- **EXERCISE OBJECTIVE**
Down to the last line, copy the records below without any change.

[Saved entries]
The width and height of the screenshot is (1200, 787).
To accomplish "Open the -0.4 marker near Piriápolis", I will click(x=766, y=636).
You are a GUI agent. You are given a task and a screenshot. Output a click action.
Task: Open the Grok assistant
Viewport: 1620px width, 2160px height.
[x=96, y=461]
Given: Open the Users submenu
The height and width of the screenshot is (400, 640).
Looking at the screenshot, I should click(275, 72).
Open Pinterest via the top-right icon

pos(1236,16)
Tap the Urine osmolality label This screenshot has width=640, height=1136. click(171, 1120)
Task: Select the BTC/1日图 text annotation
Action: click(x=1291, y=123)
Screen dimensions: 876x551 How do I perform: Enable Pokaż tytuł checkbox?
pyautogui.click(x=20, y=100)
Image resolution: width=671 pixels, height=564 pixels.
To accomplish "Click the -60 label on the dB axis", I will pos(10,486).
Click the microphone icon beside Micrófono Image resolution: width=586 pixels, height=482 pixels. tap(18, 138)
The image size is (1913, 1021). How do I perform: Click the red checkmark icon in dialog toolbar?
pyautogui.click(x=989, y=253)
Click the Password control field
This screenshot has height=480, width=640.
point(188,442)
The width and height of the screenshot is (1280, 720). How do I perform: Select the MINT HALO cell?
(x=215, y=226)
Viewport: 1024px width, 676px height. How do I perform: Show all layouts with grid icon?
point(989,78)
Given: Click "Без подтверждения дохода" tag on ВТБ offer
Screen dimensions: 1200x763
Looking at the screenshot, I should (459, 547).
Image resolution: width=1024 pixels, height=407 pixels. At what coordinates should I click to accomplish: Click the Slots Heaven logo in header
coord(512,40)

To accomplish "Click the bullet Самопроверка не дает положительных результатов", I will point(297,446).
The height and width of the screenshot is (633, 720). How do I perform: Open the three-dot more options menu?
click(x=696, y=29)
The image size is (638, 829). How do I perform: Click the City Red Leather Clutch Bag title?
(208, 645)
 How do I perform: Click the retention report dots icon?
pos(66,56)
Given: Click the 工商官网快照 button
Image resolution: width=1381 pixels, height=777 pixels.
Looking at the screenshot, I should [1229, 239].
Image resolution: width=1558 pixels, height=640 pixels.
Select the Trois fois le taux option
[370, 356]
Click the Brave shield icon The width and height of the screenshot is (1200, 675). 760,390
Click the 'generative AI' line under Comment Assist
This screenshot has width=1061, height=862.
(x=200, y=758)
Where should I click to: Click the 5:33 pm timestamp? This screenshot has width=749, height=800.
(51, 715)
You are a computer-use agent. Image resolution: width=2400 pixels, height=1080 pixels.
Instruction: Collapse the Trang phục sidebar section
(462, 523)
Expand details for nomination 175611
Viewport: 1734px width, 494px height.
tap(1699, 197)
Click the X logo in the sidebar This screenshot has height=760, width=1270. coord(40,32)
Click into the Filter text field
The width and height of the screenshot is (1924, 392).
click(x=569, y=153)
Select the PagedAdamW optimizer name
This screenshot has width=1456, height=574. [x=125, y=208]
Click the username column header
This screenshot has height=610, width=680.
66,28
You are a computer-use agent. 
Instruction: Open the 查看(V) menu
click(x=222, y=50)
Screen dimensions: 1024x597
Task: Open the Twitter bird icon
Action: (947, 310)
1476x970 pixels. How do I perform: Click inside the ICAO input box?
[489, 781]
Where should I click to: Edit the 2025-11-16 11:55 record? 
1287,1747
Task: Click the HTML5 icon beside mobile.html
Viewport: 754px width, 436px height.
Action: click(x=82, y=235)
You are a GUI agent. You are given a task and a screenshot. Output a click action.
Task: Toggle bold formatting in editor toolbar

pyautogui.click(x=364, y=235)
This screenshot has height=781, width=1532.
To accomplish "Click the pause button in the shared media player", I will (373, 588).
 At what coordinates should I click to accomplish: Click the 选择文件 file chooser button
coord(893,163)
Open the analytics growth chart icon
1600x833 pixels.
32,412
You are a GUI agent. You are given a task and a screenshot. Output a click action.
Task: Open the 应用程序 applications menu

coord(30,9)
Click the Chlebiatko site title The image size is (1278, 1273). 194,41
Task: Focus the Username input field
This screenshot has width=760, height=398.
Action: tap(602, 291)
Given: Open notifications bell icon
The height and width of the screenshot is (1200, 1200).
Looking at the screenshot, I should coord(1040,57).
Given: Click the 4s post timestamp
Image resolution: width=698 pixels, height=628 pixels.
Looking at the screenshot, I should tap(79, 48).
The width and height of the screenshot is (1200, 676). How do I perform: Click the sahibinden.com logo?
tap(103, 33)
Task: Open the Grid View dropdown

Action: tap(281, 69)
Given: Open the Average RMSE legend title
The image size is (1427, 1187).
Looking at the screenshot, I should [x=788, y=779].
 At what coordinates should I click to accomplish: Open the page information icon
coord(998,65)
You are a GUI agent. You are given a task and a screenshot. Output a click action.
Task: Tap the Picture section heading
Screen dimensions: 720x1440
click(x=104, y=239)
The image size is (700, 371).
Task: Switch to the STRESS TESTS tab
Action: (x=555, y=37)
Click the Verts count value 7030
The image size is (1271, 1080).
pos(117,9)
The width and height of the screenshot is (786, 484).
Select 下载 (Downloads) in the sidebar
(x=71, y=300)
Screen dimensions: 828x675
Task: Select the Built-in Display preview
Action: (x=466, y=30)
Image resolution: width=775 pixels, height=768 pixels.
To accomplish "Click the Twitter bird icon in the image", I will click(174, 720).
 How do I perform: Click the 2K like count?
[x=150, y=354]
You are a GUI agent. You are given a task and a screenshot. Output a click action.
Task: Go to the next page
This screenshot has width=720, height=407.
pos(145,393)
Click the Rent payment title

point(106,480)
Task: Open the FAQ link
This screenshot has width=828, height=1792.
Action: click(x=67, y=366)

- **YOUR SOLUTION**
The width and height of the screenshot is (1200, 787).
To accomplish "Open the -0.4 marker near Piriápolis", I will click(x=766, y=636).
You are a GUI agent. You are given a task and a screenshot. Output a click action.
Task: Open the Grok assistant
Viewport: 1620px width, 2160px height.
[x=96, y=461]
Given: Open the Users submenu
The height and width of the screenshot is (400, 640).
Looking at the screenshot, I should click(275, 72).
Open Pinterest via the top-right icon

pos(1236,16)
Tap the Urine osmolality label This screenshot has width=640, height=1136. click(171, 1120)
Task: Select the BTC/1日图 text annotation
Action: click(x=1291, y=123)
Screen dimensions: 876x551 How do I perform: Enable Pokaż tytuł checkbox?
pyautogui.click(x=20, y=100)
Image resolution: width=671 pixels, height=564 pixels.
To accomplish "Click the -60 label on the dB axis", I will pos(10,486).
Click the microphone icon beside Micrófono Image resolution: width=586 pixels, height=482 pixels. tap(18, 138)
The image size is (1913, 1021). How do I perform: Click the red checkmark icon in dialog toolbar?
pyautogui.click(x=989, y=253)
Click the Password control field
This screenshot has height=480, width=640.
point(188,442)
The width and height of the screenshot is (1280, 720). How do I perform: Select the MINT HALO cell?
(x=215, y=226)
Viewport: 1024px width, 676px height. How do I perform: Show all layouts with grid icon?
point(989,78)
Given: Click "Без подтверждения дохода" tag on ВТБ offer
Screen dimensions: 1200x763
Looking at the screenshot, I should (459, 547).
Image resolution: width=1024 pixels, height=407 pixels. At what coordinates should I click to accomplish: Click the Slots Heaven logo in header
coord(512,40)

To accomplish "Click the bullet Самопроверка не дает положительных результатов", I will point(297,446).
The height and width of the screenshot is (633, 720). How do I perform: Open the three-dot more options menu?
click(x=696, y=29)
The image size is (638, 829). How do I perform: Click the City Red Leather Clutch Bag title?
(208, 645)
 How do I perform: Click the retention report dots icon?
pos(66,56)
Given: Click the 工商官网快照 button
Image resolution: width=1381 pixels, height=777 pixels.
Looking at the screenshot, I should [1229, 239].
Image resolution: width=1558 pixels, height=640 pixels.
Select the Trois fois le taux option
[370, 356]
Click the Brave shield icon The width and height of the screenshot is (1200, 675). 760,390
Click the 'generative AI' line under Comment Assist
This screenshot has width=1061, height=862.
(x=200, y=758)
Where should I click to: Click the 5:33 pm timestamp? This screenshot has width=749, height=800.
(51, 715)
You are a computer-use agent. Image resolution: width=2400 pixels, height=1080 pixels.
Instruction: Collapse the Trang phục sidebar section
(462, 523)
Expand details for nomination 175611
Viewport: 1734px width, 494px height.
tap(1699, 197)
Click the X logo in the sidebar This screenshot has height=760, width=1270. coord(40,32)
Click into the Filter text field
The width and height of the screenshot is (1924, 392).
click(x=569, y=153)
Select the PagedAdamW optimizer name
This screenshot has width=1456, height=574. [x=125, y=208]
Click the username column header
This screenshot has height=610, width=680.
66,28
You are a computer-use agent. 
Instruction: Open the 查看(V) menu
click(x=222, y=50)
Screen dimensions: 1024x597
Task: Open the Twitter bird icon
Action: (947, 310)
1476x970 pixels. How do I perform: Click inside the ICAO input box?
[489, 781]
Where should I click to: Edit the 2025-11-16 11:55 record? 
1287,1747
Task: Click the HTML5 icon beside mobile.html
Viewport: 754px width, 436px height.
Action: click(x=82, y=235)
You are a GUI agent. You are given a task and a screenshot. Output a click action.
Task: Toggle bold formatting in editor toolbar

pyautogui.click(x=364, y=235)
This screenshot has height=781, width=1532.
To accomplish "Click the pause button in the shared media player", I will (373, 588).
 At what coordinates should I click to accomplish: Click the 选择文件 file chooser button
coord(893,163)
Open the analytics growth chart icon
1600x833 pixels.
32,412
You are a GUI agent. You are given a task and a screenshot. Output a click action.
Task: Open the 应用程序 applications menu

coord(30,9)
Click the Chlebiatko site title The image size is (1278, 1273). 194,41
Task: Focus the Username input field
This screenshot has width=760, height=398.
Action: tap(602, 291)
Given: Open notifications bell icon
The height and width of the screenshot is (1200, 1200).
Looking at the screenshot, I should coord(1040,57).
Given: Click the 4s post timestamp
Image resolution: width=698 pixels, height=628 pixels.
Looking at the screenshot, I should tap(79, 48).
The width and height of the screenshot is (1200, 676). How do I perform: Click the sahibinden.com logo?
tap(103, 33)
Task: Open the Grid View dropdown

Action: tap(281, 69)
Given: Open the Average RMSE legend title
The image size is (1427, 1187).
Looking at the screenshot, I should [x=788, y=779].
 At what coordinates should I click to accomplish: Open the page information icon
coord(998,65)
You are a GUI agent. You are given a task and a screenshot. Output a click action.
Task: Tap the Picture section heading
Screen dimensions: 720x1440
click(x=104, y=239)
The image size is (700, 371).
Task: Switch to the STRESS TESTS tab
Action: (x=555, y=37)
Click the Verts count value 7030
The image size is (1271, 1080).
pos(117,9)
The width and height of the screenshot is (786, 484).
Select 下载 (Downloads) in the sidebar
(x=71, y=300)
Screen dimensions: 828x675
Task: Select the Built-in Display preview
Action: (x=466, y=30)
Image resolution: width=775 pixels, height=768 pixels.
To accomplish "Click the Twitter bird icon in the image", I will click(174, 720).
 How do I perform: Click the 2K like count?
[x=150, y=354]
You are a GUI agent. You are given a task and a screenshot. Output a click action.
Task: Go to the next page
This screenshot has width=720, height=407.
pos(145,393)
Click the Rent payment title

point(106,480)
Task: Open the FAQ link
This screenshot has width=828, height=1792.
Action: click(x=67, y=366)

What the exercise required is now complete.